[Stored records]
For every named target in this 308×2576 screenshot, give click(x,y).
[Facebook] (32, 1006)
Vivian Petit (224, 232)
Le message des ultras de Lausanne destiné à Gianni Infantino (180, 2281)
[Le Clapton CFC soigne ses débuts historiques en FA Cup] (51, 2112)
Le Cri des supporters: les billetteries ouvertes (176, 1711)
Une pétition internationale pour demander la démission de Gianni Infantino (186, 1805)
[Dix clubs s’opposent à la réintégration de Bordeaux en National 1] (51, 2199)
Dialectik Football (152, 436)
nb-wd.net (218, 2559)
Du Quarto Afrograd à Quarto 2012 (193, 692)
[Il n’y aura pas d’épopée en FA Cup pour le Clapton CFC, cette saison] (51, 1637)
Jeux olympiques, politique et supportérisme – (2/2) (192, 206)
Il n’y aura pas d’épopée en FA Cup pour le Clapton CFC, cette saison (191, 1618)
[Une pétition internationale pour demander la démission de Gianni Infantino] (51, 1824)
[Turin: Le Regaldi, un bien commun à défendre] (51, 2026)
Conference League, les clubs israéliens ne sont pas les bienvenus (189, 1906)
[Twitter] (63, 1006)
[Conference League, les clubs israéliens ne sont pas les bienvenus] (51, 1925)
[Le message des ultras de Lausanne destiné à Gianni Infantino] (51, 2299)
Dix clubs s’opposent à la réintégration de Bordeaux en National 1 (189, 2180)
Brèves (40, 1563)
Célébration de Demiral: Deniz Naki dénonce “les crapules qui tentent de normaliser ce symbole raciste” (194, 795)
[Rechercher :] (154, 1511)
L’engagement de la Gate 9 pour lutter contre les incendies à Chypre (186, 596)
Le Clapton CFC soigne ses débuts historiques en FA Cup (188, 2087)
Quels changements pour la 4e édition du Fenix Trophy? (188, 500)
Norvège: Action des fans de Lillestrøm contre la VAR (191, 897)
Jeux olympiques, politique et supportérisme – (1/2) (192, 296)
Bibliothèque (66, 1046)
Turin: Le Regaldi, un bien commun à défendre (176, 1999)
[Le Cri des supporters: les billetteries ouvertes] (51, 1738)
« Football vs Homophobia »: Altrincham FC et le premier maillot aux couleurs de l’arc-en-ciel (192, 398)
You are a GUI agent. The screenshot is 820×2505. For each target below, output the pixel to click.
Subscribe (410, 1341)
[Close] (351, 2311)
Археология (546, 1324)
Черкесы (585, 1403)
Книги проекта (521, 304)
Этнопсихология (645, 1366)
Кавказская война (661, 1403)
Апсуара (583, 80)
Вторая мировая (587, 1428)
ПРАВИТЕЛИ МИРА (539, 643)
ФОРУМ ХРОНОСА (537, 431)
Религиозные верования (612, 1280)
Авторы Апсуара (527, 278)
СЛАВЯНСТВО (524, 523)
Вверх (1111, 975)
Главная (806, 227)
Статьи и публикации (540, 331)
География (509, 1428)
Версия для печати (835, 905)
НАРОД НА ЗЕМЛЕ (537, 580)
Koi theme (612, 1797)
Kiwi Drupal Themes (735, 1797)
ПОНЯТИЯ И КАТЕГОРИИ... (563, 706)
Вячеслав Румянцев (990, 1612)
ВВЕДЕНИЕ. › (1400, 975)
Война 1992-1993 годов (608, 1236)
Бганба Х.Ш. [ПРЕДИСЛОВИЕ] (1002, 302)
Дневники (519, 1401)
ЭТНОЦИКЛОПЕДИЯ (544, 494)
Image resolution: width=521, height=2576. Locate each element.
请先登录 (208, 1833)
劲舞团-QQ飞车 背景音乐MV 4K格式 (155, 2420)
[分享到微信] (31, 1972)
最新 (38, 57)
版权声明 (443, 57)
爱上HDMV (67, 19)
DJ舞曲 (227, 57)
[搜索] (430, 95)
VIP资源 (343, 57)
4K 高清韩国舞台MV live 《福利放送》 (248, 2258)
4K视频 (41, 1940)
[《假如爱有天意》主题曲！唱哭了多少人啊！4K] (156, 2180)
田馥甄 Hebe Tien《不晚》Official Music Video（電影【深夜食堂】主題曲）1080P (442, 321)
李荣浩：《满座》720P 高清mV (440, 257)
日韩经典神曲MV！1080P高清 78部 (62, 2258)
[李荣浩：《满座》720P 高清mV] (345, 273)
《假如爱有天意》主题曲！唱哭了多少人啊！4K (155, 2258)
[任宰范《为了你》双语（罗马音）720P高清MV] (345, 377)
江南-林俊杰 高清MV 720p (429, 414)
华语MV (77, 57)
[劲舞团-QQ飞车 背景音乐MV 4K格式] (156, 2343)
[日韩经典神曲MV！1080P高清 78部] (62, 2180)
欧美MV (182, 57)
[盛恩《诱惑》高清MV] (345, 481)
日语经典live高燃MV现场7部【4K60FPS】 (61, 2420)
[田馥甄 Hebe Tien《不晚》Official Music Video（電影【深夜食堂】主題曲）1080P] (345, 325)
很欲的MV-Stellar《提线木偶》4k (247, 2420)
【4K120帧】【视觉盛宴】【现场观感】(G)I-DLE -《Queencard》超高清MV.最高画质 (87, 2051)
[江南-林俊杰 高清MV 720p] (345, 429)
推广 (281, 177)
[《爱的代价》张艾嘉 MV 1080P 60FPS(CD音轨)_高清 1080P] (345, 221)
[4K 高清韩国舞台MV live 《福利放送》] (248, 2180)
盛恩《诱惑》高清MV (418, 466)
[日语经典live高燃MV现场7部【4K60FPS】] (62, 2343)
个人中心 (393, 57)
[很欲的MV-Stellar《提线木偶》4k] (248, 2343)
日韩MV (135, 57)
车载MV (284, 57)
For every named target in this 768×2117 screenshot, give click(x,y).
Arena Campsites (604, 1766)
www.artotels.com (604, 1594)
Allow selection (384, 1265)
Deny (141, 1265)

## Action item
All that is wanted is the line with "[4K 高清韩国舞台MV live 《福利放送》] (248, 2180)" and every later line in the entries, reproduced exactly.

## Solved exercise
[4K 高清韩国舞台MV live 《福利放送》] (248, 2180)
盛恩《诱惑》高清MV (418, 466)
[日语经典live高燃MV现场7部【4K60FPS】] (62, 2343)
个人中心 (393, 57)
[很欲的MV-Stellar《提线木偶》4k] (248, 2343)
日韩MV (135, 57)
车载MV (284, 57)
For every named target in this 768×2117 screenshot, give click(x,y).
Arena Campsites (604, 1766)
www.artotels.com (604, 1594)
Allow selection (384, 1265)
Deny (141, 1265)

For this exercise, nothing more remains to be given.